Intermittent Fasting

Intermittent fasting! Should you do it?

Intermittent fasting is more about when you eat rather than what you eat. A typical plan puts you on a scheduled fasting phase (ex. 16 hours) followed by a non-fasting phase The former is where you may skip meals or eat significantly fewer calories to generate the energy deficit needed for weight loss. This allows more food flexibility and higher calorie goals in the latter phase.

Intermittent fasting can be safe choice for weight loss, but it all depends on how you approach it and how your body responds. Fasting is not for everyone and you shouldn’t try intermittent fasting if you are pregnant, diabetic or healing from a traumatic event such as surgery. Critics of intermittent fasting also point out that all this emphasis on restriction can backfire and encourage binge eating and other disordered eating behaviors. Our physical and mental health histories are all different, so if you have trouble deciding whether intermittent fasting is for you, consult a healthcare professional. It’s important to note that fasting is not the same as starvation. Going for days without eating or eating a very low-calorie diet indefinitely is not safe.
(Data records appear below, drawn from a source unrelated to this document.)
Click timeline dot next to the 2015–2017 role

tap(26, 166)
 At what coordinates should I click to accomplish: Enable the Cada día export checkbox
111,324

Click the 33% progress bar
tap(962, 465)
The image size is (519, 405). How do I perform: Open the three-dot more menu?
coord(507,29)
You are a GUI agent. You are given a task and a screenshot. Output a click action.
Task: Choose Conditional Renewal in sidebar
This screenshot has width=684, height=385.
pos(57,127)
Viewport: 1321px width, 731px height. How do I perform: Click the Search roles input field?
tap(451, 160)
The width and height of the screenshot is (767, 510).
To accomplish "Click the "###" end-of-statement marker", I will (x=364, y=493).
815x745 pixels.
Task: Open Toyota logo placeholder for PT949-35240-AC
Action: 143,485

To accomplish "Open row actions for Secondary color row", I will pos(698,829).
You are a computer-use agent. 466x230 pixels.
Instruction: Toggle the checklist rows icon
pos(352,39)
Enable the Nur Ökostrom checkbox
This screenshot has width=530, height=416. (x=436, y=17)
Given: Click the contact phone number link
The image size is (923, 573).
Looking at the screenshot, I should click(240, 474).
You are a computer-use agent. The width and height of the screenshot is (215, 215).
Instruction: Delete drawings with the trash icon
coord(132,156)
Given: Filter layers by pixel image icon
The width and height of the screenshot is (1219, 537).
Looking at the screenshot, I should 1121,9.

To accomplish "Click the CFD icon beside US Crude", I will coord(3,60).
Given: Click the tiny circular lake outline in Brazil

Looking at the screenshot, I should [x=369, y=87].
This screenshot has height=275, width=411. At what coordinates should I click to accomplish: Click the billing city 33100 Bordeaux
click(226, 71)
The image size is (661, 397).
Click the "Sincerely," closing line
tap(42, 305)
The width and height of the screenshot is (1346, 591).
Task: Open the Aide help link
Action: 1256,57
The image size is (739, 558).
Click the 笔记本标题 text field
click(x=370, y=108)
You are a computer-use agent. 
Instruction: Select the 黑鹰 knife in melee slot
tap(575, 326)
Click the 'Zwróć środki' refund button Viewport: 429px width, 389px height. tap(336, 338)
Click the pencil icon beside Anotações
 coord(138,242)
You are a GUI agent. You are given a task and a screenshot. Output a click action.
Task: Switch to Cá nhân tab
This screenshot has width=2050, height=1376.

There’s no one-size-fits-all diet for weight loss. Intermittent fasting can be helpful, but first consider whether it fits into the lifestyle you want to lead. If you try fasting and it’s not for you, cutting calories the old-fashioned way can still help you lose weight. Listen to your body and pick the plan that works for you. Regardless, don’t forget calorie quality matters, too. As you’re losing pounds, nourish your body with nutrient-dense foods including fruits, veggies, lean proteins and healthy fats.